What is required ::
Below are some records. Print all of them exactly as they appear.

Collected data
--------------------------------------------------
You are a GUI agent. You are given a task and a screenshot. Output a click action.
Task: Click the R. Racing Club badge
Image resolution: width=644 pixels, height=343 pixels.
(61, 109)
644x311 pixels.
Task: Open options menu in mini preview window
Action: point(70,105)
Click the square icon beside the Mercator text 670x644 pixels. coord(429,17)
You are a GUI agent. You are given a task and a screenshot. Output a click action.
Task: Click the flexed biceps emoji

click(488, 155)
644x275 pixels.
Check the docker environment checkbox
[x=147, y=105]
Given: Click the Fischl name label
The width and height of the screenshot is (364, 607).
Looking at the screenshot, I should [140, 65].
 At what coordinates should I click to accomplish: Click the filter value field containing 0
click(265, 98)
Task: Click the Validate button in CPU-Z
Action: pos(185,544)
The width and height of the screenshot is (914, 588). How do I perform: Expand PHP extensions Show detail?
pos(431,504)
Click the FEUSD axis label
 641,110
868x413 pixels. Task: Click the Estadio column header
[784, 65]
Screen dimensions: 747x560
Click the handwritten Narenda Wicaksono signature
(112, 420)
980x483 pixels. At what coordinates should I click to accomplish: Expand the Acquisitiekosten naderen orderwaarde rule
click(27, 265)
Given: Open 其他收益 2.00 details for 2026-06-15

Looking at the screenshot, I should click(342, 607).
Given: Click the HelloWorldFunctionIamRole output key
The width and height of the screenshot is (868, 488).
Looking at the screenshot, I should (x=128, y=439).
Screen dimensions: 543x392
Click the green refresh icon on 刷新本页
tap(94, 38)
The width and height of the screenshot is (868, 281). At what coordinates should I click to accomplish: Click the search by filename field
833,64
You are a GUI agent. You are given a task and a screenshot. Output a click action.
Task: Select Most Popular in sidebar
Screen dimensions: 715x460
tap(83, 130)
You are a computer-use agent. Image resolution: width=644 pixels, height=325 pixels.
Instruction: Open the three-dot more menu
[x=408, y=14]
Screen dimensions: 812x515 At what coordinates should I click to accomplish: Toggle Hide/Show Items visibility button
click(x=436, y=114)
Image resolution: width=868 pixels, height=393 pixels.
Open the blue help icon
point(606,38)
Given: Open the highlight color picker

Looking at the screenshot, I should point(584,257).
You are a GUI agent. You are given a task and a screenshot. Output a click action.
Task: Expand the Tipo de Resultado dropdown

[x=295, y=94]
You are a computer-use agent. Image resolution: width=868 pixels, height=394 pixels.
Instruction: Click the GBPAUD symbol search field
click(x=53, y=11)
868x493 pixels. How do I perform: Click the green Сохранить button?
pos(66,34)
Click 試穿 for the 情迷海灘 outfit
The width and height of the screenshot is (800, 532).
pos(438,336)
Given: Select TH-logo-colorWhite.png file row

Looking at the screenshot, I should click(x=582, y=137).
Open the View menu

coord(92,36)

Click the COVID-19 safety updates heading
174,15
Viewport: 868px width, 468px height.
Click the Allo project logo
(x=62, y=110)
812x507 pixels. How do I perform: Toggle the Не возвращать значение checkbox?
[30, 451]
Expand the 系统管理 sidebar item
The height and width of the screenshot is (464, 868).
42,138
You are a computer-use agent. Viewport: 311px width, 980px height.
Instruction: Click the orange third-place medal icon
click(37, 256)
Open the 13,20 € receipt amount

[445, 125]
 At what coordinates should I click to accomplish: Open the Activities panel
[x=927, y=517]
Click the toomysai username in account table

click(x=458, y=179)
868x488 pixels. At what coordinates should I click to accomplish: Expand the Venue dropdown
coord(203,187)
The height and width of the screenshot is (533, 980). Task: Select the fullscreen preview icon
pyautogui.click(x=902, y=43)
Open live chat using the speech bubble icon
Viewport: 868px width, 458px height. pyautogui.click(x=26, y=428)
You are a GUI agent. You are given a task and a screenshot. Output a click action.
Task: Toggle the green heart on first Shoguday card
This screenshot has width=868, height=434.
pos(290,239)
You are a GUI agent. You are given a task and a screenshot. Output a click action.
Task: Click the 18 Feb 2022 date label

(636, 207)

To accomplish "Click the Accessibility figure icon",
--------------------------------------------------
Solution for this task ::
You are a GUI agent. You are given a task and a screenshot. Output a click action.
Task: Click the R. Racing Club badge
Image resolution: width=644 pixels, height=343 pixels.
(61, 109)
644x311 pixels.
Task: Open options menu in mini preview window
Action: point(70,105)
Click the square icon beside the Mercator text 670x644 pixels. coord(429,17)
You are a GUI agent. You are given a task and a screenshot. Output a click action.
Task: Click the flexed biceps emoji

click(488, 155)
644x275 pixels.
Check the docker environment checkbox
[x=147, y=105]
Given: Click the Fischl name label
The width and height of the screenshot is (364, 607).
Looking at the screenshot, I should [140, 65].
 At what coordinates should I click to accomplish: Click the filter value field containing 0
click(265, 98)
Task: Click the Validate button in CPU-Z
Action: pos(185,544)
The width and height of the screenshot is (914, 588). How do I perform: Expand PHP extensions Show detail?
pos(431,504)
Click the FEUSD axis label
 641,110
868x413 pixels. Task: Click the Estadio column header
[784, 65]
Screen dimensions: 747x560
Click the handwritten Narenda Wicaksono signature
(112, 420)
980x483 pixels. At what coordinates should I click to accomplish: Expand the Acquisitiekosten naderen orderwaarde rule
click(27, 265)
Given: Open 其他收益 2.00 details for 2026-06-15

Looking at the screenshot, I should click(342, 607).
Given: Click the HelloWorldFunctionIamRole output key
The width and height of the screenshot is (868, 488).
Looking at the screenshot, I should (x=128, y=439).
Screen dimensions: 543x392
Click the green refresh icon on 刷新本页
tap(94, 38)
The width and height of the screenshot is (868, 281). At what coordinates should I click to accomplish: Click the search by filename field
833,64
You are a GUI agent. You are given a task and a screenshot. Output a click action.
Task: Select Most Popular in sidebar
Screen dimensions: 715x460
tap(83, 130)
You are a computer-use agent. Image resolution: width=644 pixels, height=325 pixels.
Instruction: Open the three-dot more menu
[x=408, y=14]
Screen dimensions: 812x515 At what coordinates should I click to accomplish: Toggle Hide/Show Items visibility button
click(x=436, y=114)
Image resolution: width=868 pixels, height=393 pixels.
Open the blue help icon
point(606,38)
Given: Open the highlight color picker

Looking at the screenshot, I should point(584,257).
You are a GUI agent. You are given a task and a screenshot. Output a click action.
Task: Expand the Tipo de Resultado dropdown

[x=295, y=94]
You are a computer-use agent. Image resolution: width=868 pixels, height=394 pixels.
Instruction: Click the GBPAUD symbol search field
click(x=53, y=11)
868x493 pixels. How do I perform: Click the green Сохранить button?
pos(66,34)
Click 試穿 for the 情迷海灘 outfit
The width and height of the screenshot is (800, 532).
pos(438,336)
Given: Select TH-logo-colorWhite.png file row

Looking at the screenshot, I should click(x=582, y=137).
Open the View menu

coord(92,36)

Click the COVID-19 safety updates heading
174,15
Viewport: 868px width, 468px height.
Click the Allo project logo
(x=62, y=110)
812x507 pixels. How do I perform: Toggle the Не возвращать значение checkbox?
[30, 451]
Expand the 系统管理 sidebar item
The height and width of the screenshot is (464, 868).
42,138
You are a computer-use agent. Viewport: 311px width, 980px height.
Instruction: Click the orange third-place medal icon
click(37, 256)
Open the 13,20 € receipt amount

[445, 125]
 At what coordinates should I click to accomplish: Open the Activities panel
[x=927, y=517]
Click the toomysai username in account table

click(x=458, y=179)
868x488 pixels. At what coordinates should I click to accomplish: Expand the Venue dropdown
coord(203,187)
The height and width of the screenshot is (533, 980). Task: Select the fullscreen preview icon
pyautogui.click(x=902, y=43)
Open live chat using the speech bubble icon
Viewport: 868px width, 458px height. pyautogui.click(x=26, y=428)
You are a GUI agent. You are given a task and a screenshot. Output a click action.
Task: Toggle the green heart on first Shoguday card
This screenshot has width=868, height=434.
pos(290,239)
You are a GUI agent. You are given a task and a screenshot. Output a click action.
Task: Click the 18 Feb 2022 date label

(636, 207)

To accomplish "Click the Accessibility figure icon",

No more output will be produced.